We've observed an unexpected behavior in the rate() function when a counter resets due to a container restart. The rate() function is not handling the counter reset correctly, leading to misleading data in our Grafana dashboards.
What's your helm version?
3.11.1
What's your kubectl version?
1.31.0
Which chart?
kube-prometheus-stack
What's the chart version?
69.2.3
What happened?
We noticed a sudden drop in the graph for our 'ara' service requests.
Upon investigation, we found that one pod had a container restart, causing its counter to reset.
The rate() function did not handle this reset correctly, resulting in a significant dip in the graph from about 80k requests/s to 12k requests/s.
This behavior persisted even when focusing on a single series, eliminating the possibility of it being caused by the sum aggregation.
What you expected to happen?
We expected the rate() function to handle counter resets gracefully, as per the Prometheus documentation. The function should detect the reset and calculate the rate correctly, maintaining a consistent view of the request rate despite the container restart.
How to reproduce it?
Use a Prometheus query with the rate() function on a counter metric, such as: rate(http_server_duration_milliseconds_count{service_name="ara"}[1m])

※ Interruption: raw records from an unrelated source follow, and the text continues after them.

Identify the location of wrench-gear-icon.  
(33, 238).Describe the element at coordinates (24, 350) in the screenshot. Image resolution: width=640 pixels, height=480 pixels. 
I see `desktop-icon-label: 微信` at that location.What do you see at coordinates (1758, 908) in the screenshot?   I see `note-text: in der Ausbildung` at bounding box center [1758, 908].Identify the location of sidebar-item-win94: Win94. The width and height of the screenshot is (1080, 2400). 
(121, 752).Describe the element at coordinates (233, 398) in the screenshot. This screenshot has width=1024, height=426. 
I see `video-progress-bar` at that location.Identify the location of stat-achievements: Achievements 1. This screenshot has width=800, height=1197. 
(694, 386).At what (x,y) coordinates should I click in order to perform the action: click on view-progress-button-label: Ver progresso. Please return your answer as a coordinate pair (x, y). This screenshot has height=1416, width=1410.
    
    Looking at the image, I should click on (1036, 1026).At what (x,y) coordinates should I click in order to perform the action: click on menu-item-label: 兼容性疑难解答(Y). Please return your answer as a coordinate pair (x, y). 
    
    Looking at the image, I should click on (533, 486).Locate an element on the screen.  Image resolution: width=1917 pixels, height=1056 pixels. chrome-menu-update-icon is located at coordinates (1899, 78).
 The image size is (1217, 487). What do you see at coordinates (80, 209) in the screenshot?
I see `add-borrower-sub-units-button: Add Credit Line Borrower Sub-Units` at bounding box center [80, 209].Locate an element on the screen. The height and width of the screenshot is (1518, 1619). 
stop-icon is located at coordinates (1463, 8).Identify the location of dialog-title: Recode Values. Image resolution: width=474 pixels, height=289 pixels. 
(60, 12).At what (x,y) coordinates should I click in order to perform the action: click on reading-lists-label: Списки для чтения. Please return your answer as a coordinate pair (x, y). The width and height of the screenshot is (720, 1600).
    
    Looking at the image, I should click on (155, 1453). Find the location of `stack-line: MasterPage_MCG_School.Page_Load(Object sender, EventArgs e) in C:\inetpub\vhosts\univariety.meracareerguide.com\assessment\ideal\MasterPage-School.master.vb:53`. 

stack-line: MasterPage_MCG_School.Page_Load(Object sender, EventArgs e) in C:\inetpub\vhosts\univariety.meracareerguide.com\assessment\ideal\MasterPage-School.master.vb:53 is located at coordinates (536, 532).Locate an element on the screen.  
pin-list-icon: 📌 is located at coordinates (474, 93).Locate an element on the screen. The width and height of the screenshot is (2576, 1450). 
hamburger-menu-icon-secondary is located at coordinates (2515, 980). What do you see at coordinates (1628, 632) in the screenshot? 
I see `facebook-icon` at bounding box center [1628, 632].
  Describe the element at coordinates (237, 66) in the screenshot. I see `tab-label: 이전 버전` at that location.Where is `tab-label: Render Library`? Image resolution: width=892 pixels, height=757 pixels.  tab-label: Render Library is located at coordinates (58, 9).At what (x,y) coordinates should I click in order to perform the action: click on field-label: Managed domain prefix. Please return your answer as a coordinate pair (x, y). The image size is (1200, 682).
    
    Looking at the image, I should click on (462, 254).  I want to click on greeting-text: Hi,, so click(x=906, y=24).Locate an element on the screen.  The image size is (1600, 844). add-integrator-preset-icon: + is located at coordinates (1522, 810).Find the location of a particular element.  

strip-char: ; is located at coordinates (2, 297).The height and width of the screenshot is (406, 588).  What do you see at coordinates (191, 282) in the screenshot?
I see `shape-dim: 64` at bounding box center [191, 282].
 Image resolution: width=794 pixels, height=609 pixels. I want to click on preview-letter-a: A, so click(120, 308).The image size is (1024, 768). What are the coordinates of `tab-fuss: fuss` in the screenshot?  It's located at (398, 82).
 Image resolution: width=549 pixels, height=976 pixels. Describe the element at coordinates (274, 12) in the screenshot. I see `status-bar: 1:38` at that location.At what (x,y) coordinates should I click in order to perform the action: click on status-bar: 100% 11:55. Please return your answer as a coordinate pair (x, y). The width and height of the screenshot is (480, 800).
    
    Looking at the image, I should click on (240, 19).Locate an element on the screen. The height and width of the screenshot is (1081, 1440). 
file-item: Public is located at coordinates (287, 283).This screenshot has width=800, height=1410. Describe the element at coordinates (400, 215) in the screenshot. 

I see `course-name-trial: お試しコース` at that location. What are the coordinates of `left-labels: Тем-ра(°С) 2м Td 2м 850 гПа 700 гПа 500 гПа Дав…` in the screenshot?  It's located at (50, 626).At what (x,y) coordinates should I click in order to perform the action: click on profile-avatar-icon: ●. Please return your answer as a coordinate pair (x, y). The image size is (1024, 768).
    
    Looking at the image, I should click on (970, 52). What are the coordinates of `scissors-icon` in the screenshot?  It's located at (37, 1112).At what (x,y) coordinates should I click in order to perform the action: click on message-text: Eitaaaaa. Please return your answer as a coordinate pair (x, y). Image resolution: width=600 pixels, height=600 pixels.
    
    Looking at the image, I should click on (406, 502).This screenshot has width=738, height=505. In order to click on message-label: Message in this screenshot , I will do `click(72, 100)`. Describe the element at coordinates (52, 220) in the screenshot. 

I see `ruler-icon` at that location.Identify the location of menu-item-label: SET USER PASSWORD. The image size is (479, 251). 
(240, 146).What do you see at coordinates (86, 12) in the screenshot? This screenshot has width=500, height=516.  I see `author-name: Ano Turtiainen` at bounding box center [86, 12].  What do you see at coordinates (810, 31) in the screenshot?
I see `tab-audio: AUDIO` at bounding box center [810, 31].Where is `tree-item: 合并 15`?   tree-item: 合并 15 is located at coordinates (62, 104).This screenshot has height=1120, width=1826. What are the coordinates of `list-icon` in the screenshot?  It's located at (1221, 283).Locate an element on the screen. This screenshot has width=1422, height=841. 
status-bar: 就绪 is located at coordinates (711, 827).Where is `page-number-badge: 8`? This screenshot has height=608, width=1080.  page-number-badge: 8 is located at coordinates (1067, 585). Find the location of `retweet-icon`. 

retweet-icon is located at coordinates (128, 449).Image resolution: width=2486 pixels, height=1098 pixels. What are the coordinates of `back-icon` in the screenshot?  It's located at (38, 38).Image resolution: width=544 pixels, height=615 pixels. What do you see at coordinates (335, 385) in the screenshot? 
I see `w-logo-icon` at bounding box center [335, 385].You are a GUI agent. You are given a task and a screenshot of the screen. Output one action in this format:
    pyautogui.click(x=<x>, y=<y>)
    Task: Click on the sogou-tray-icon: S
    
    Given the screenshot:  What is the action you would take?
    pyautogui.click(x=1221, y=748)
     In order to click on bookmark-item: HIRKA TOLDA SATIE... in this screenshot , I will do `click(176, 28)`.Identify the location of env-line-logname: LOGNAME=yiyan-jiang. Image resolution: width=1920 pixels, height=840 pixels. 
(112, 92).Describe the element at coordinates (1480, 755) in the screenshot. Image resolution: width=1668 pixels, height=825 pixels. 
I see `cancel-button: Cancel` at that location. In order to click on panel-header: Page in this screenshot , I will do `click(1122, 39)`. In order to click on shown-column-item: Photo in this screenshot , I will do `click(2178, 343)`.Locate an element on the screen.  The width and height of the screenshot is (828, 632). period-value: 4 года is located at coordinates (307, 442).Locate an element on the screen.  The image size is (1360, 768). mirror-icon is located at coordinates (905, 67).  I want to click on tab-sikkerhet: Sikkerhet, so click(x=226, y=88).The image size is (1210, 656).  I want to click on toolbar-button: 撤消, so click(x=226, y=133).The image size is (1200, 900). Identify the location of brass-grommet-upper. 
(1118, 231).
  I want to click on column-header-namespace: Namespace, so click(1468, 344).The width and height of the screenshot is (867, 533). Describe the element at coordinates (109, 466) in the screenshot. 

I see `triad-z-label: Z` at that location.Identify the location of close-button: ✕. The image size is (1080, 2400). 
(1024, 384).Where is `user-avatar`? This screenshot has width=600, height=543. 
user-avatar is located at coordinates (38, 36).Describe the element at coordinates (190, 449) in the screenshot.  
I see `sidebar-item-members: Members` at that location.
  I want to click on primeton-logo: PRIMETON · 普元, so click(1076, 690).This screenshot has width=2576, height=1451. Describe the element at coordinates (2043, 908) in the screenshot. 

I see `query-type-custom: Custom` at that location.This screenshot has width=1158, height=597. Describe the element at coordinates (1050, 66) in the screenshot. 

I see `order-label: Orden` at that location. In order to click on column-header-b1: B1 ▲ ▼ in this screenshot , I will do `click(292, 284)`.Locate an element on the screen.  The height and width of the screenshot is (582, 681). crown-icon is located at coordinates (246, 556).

Trigger a container restart for one of the pods of the service being monitored.
Observe the resulting graph in Grafana over the period of the restart.
Enter the changed values of values.yaml?
scrapeInterval: 30s
scrapeTimeout: 10s
Enter the command that you execute and failing/misfunctioning.
N/A
Anything else we need to know?
We've tested this with both Prometheus and Thanos data sources, yielding the same results.
The issue persists even when isolating a single series, ruling out problems with aggregation.
We've confirmed that the underlying counter did reset, as seen in the raw metric data.